My bad. I thought this was snowflake-connector-python issue
BUMP- I'm currently running into related issues, happy to open a new issue but I assume this one is still open for a good reason. Thanks in advance for any eyes here.
Edit: Python deps
- Python 3.10.13
- pandas 2.2.2
- snowflake 0.6.0
- snowflake-connector-python 3.7.1
- snowflake-snowpark-python 1.13.0
I'm successfully passing use_logical_type to write_pandas(), but at the Snowflake level, this seems to be allowing the COPY from staged Parquet -> Snowflake to write junk into tables. Most notably, I have the following case:
- I'm taking a
datetime.datetimethat gets written to parquet withuse_logical_type. I believe this allows for parquet-specific encoding (under the hood, storing the timestamp as an integer offset from a unix epoch). - The copy command from Parquet to Snowflake results in
Invalid datebeing written to a column of typeTIMESTAMP_NTZ(9).

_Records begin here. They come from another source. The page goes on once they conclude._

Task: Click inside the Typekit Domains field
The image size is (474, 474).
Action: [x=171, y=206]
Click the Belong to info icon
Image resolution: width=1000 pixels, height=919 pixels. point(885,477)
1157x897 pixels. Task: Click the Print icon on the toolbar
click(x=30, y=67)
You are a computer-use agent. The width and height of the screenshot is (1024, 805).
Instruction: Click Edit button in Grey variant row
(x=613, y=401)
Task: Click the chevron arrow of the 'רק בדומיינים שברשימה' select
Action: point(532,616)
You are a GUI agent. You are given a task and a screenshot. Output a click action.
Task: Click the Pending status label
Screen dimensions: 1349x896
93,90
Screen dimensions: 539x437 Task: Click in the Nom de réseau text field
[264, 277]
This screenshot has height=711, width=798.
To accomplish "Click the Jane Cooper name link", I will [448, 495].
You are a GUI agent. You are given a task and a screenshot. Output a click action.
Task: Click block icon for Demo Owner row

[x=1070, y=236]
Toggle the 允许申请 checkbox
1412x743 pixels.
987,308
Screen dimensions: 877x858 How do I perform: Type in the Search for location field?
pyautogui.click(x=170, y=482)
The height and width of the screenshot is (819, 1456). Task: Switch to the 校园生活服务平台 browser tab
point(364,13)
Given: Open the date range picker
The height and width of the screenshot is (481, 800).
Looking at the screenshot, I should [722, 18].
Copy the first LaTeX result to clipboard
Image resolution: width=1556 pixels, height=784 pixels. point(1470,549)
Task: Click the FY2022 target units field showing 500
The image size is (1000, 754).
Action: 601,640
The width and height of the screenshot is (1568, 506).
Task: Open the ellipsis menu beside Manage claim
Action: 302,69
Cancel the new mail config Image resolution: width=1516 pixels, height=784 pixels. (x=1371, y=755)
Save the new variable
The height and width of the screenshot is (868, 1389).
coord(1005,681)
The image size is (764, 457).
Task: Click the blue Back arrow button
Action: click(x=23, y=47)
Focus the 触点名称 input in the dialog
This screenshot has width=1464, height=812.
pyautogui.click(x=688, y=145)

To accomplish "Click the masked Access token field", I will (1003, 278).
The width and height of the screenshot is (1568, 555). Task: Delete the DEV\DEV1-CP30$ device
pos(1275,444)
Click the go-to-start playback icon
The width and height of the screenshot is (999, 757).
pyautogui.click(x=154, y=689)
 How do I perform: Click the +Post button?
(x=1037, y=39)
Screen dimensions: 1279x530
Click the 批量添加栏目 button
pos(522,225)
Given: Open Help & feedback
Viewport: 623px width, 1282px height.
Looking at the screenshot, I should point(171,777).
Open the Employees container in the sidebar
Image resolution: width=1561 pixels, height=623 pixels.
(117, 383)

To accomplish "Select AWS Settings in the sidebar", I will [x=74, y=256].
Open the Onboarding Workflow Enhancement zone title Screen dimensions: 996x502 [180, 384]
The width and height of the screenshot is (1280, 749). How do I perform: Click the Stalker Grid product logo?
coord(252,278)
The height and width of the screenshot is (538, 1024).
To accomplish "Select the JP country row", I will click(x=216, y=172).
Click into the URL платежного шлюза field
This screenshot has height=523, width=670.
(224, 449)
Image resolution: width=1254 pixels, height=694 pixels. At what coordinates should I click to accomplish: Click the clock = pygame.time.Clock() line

As a user, this is hard for me to triage because the staged parquets are difficult for me to peek into. In my opinion, the write_pandas command should not be able to write something like Invalid Date to Snowflake in a TIMESTAMP column. It'd be nice if Snowflake couldn't store that to begin with, but I assume there's a good reason for that and it's a layer deeper than the issue at hand.
Is there a good workaround for this? My current fix is just to avoid using use_logical_type altogether.